Anonymous wrote:Anonymous wrote:What does him being Indian have anything to do with it? The fact you started with that makes me think you might be scapegoating her struggles on him… and unfairly.
I would not mention the relationship AT ALLL but bring up your concerns about her GPA separately.
NP. I wondered if OP meant that he was an online international boyfriend. You are correct that the specific nationality shouldn't matter, but if it's an online relationship only that certainly seems a little scammy.
Anonymous wrote:My daughter, a freshman in college, currently has an Indian boyfriend. I've recently discovered that she's been sending him many inappropriate photos.
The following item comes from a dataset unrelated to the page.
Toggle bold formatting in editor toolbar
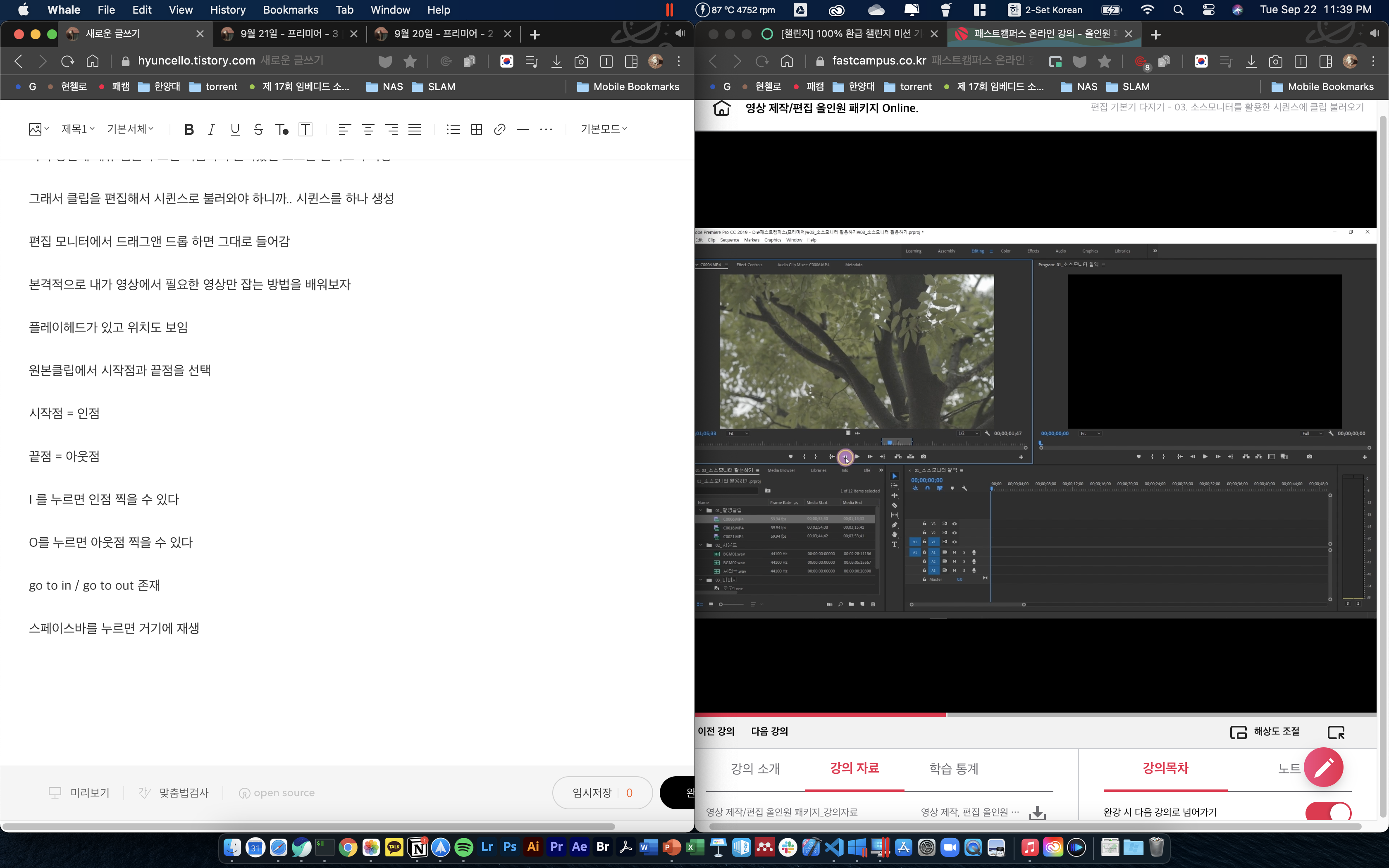This screenshot has height=868, width=1389. [x=189, y=130]
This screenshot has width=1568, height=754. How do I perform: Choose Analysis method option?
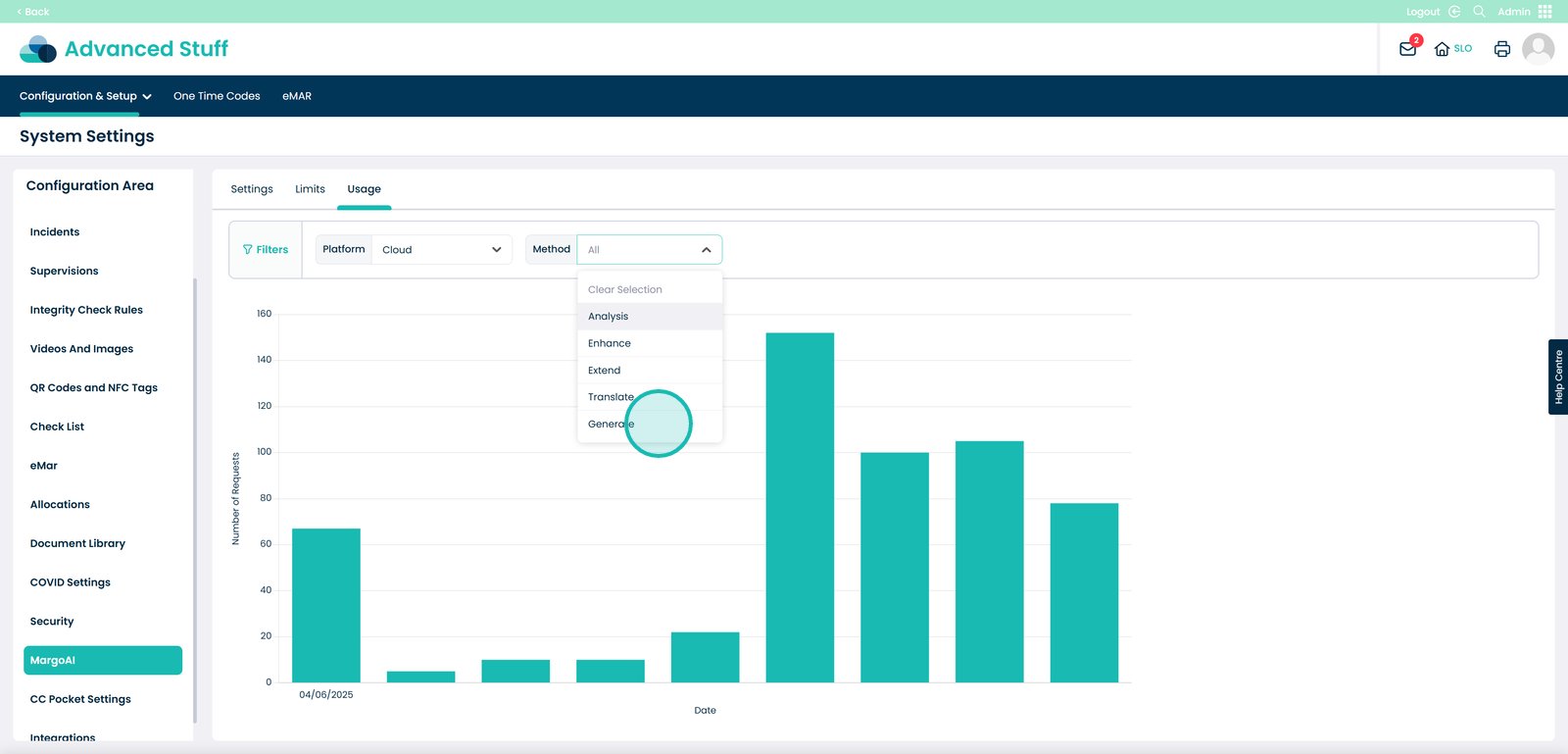[x=609, y=317]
He encourages her to do so, and she seems deeply invested in this relationship. She almost has no personal life, constantly updating social media, even when there's no substantial content, just to grab attention. Her first semester ended at very low GPA. Despite our efforts and the time and energy we've invested in her, she remains rebellious and unwilling to listen to us. I just want to protect her and help her see the reality of the situation, allowing her to understand how to safeguard herself. How should I approach advising her?
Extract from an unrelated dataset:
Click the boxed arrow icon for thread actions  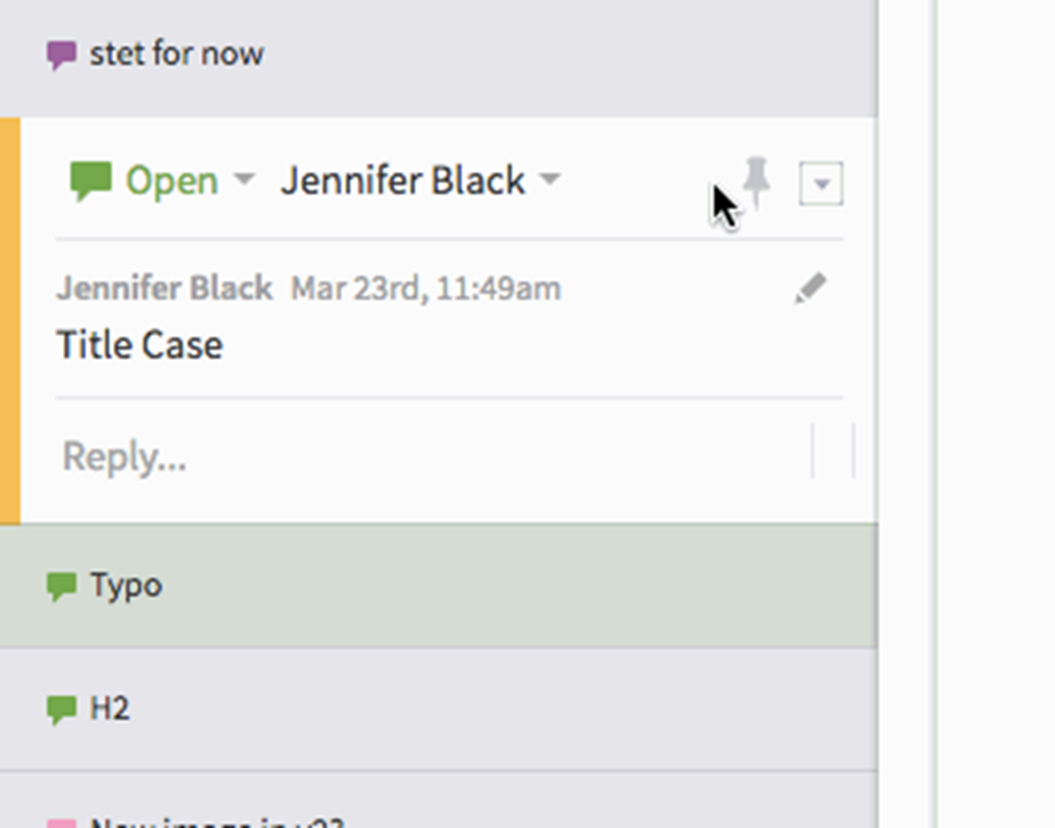point(820,184)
Anonymous wrote:Your daughter's behavior goes against all of that. Here is what I would suggest: First, put your foot down and make it clear that this relationship with the Indian boyfriend is unacceptable. Their inappropriate interactions and his encouragement of lewd behavior is corrupting your daughter's morals and virtue. Insist that she ends things with him immediately. Second, restrict her access to social media and the internet. All that idle time spent seeking empty validation and attention is clearly damaging. Limit her phone and computer use and encourage real-world social interaction with friends of good moral character. Third, consider transferring her to a private religious college or university. Public secular campuses today are hotbeds of liberal indoctrination that warp young minds. At a conservative Christian school, she will be exposed to proper values and learn discipline. Finally, do not hesitate to lay down strict rules and harsh punishment if she continues to rebel. While she may protest, you are acting in her best interest. Remind her of her duty to family and faith. With a firm guiding hand, you can steer her back to the righteous path. Compromise and permissiveness will only make the situation worse. Stand strong, set clear rules and consequences, limit bad influences, and instill good conservative virtues. With diligent parenting, you can turn your daughter's life around.
Anonymous wrote:sit down with your daughter and have a serious heart-to-heart talk. Express your concern for her in a caring but firm manner. Explain how her current path is damaging and will lead nowhere good. Set clear rules and consequences to curb inappropriate behavior, like sending lewd photos. She may protest, but stand your ground - you are doing this out of love.
Anonymous wrote:
Confiscate her phone and limit social media access. Those outlets are clearly being used irresponsibly and distracting her from her studies and real life. Cut them off until she proves she can handle them responsibly.
Put an immediate end to this inappropriate relationship. That Indian boy is clearly a bad influence and will only continue to corrupt your daughter's morals. Forbid her from seeing or contacting him.
Lay down strict rules and consequences for misbehavior. Curfews, dress codes, no dating - whatever it takes. She has lost her privileges and needs to earn them back through good behavior.
Anonymous wrote:Race has never been an issue for me. I have some great Indian friends. My concern are more with the pictures and her grades. It hits my bottom line, but it seems that in today's culture, the pictures might not be a big issue, which surprises me once again.
Anonymous wrote:Your daughter's behavior goes against all of that. Here is what I would suggest: First, put your foot down and make it clear that this relationship with the Indian boyfriend is unacceptable. Their inappropriate interactions and his encouragement of lewd behavior is corrupting your daughter's morals and virtue. Insist that she ends things with him immediately. Second, restrict her access to social media and the internet. All that idle time spent seeking empty validation and attention is clearly damaging. Limit her phone and computer use and encourage real-world social interaction with friends of good moral character. Third, consider transferring her to a private religious college or university. Public secular campuses today are hotbeds of liberal indoctrination that warp young minds. At a conservative Christian school, she will be exposed to proper values and learn discipline. Finally, do not hesitate to lay down strict rules and harsh punishment if she continues to rebel. While she may protest, you are acting in her best interest. Remind her of her duty to family and faith. With a firm guiding hand, you can steer her back to the righteous path. Compromise and permissiveness will only make the situation worse. Stand strong, set clear rules and consequences, limit bad influences, and instill good conservative virtues. With diligent parenting, you can turn your daughter's life around.